Of course, if you’ve ever toyed around with a Rubik’s Cube, you’ll know he’s making it sound much, much easier than it actually is.
Brooks, a native Texan who moved to DFW from Brownsville to study economics and business administration at UTA, has one semester left before he graduates.
He’s not sure what his future holds, but his speedcubing skills will probably be put to use. He already travels all over the country almost every weekend to perform or compete in various events.
Putting the pieces together
Millar, a self-proclaimed “King of Puzzles,” is a computer software developer by day and a freelance puzzle author and blogger by night.
“I’ve always been good with puzzles,” he says. “I’ve been drawing mazes ever since I was a kid, 7 or 8 years old.

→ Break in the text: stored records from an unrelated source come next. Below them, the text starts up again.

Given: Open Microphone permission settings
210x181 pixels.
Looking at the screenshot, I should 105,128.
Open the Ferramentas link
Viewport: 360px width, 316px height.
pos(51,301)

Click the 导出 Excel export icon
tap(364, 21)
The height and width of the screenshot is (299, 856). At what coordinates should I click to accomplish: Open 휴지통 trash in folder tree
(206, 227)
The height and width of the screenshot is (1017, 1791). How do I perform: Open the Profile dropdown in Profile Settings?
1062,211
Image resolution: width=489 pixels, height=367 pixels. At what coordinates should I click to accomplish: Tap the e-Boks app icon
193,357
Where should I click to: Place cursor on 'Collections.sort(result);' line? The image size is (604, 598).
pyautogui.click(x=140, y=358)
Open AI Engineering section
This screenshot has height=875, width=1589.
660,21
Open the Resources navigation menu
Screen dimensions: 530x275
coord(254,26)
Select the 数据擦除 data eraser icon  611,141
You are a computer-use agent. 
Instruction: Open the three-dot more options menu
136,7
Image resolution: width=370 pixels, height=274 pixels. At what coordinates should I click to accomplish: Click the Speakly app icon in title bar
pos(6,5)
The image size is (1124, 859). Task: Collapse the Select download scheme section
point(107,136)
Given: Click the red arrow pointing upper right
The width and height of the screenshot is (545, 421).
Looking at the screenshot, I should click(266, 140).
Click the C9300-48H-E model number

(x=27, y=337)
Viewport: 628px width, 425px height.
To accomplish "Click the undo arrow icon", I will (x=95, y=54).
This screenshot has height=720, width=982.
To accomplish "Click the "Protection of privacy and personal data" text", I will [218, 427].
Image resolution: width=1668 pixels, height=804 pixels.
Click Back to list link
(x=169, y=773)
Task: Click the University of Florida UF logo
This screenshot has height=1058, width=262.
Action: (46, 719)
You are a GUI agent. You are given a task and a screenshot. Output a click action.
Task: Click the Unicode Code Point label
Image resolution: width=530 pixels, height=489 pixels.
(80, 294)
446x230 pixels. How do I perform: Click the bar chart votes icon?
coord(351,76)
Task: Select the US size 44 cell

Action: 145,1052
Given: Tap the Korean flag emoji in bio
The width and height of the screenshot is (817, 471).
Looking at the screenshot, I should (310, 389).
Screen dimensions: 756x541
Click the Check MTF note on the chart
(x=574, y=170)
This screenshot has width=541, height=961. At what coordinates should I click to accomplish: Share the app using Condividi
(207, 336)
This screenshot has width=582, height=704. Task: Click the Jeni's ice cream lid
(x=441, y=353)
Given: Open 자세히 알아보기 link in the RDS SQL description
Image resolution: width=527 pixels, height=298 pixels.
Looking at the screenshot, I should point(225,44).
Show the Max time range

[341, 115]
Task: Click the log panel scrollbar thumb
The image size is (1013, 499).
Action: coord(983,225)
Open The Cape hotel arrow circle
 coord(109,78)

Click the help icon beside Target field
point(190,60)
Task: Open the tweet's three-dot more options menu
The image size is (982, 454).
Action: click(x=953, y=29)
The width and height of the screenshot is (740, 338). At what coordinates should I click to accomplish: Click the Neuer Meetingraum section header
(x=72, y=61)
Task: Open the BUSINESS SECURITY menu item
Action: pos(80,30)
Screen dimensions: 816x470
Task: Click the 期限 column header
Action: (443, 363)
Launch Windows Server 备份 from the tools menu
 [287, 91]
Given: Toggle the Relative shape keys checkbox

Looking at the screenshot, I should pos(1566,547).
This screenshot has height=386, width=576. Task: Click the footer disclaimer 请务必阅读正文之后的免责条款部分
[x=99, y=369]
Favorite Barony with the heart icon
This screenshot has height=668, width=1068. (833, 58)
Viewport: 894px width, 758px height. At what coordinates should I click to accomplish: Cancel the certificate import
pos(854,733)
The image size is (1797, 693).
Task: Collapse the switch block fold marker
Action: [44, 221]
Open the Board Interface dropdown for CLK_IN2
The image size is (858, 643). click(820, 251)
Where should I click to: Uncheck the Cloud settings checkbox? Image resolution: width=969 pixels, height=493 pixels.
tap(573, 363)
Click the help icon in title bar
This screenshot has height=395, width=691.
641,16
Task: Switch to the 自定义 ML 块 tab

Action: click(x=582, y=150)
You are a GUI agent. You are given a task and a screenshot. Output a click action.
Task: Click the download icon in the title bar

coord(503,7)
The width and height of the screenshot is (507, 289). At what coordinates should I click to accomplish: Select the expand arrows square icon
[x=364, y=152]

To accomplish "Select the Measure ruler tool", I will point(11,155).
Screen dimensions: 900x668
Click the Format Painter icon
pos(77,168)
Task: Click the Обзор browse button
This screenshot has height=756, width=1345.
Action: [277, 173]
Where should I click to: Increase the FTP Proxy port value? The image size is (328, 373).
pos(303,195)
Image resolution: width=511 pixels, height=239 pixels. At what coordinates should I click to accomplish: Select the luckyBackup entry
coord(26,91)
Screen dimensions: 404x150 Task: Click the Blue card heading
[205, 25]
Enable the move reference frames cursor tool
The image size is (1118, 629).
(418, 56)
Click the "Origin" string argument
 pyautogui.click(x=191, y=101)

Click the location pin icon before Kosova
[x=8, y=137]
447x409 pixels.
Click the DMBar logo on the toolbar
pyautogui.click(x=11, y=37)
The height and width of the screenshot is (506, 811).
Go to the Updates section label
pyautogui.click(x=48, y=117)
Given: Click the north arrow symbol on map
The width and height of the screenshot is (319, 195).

After all this time, I can see a maze now and instantly see the path through it.”
In his “SuperHuman” episode, Millar glances at a giant maze and then, without looking, guides Penn through it from memory.
“The way I remember all the twists and turns,” Millar says, “for me, I see it almost like cursive writing in my mind.”
If you’re looking for a navigator or co-pilot, you can’t ask for a better sidekick.
But be sure to hand him a map first. “I’m still a little new to the area,” Millar says. “I’ve lived in Fort Worth only about three years now. I moved here from Michigan. So I’m still getting to know the city.”
At the end of each episode, the studio audience’s favorite of five “SuperHuman” contestants will be awarded a $50,000 prize. Millar admits the potential to line his pockets was enticing, but he says the real incentive for appearing on the show was to demonstrate a skill that often gets overlooked.
“We see a lot of superstar athletes getting their moment in the spotlight, meeting with the president and so forth,” he says. “But we also have a lot of super-intelligent people with a lot of interesting skills in this country, and I think it’s about time we took a moment to glorify that.”
All the right moves
That said, “SuperHuman” also allows people to show off their physical prowess.
Casey, who has lived in Dallas since he was in grade school, is a first-degree black belt in karate. He says he discovered his knack for sensing an opponent’s every move while studying in Chuck Norris’ Kickstart Karate Program as a middle-schooler.
“Anticipating what’s coming next, that’s always the goal,” Casey says. “It’s something I’ve always been good at.”
In his episode of “SuperHuman,” he shows what he can do while blindfolded.
Casey said he hopes the show serves as a launch pad for his career as an actor and stunt man.
“I want to be the next big movie action star,” he says. “I would love to work with guys like The Rock, Vin Diesel and Jason Statham.”
Casey compares his gig on “SuperHuman” to being in the circus.
“Everyone is super-talented and everyone does vastly different things,” he says. “Watching a couple of people and the things they could do, especially the ones who were good with math and memory, I was like, ‘I definitely could have used that skill in college.’
“In the end, everyone there was just so humbled by the person standing next to them. One of us would be like, ‘Man, how did you do that?’ And they’d ask back, ‘Man, how did you do that?’
“Being able to take part in that was very cool.”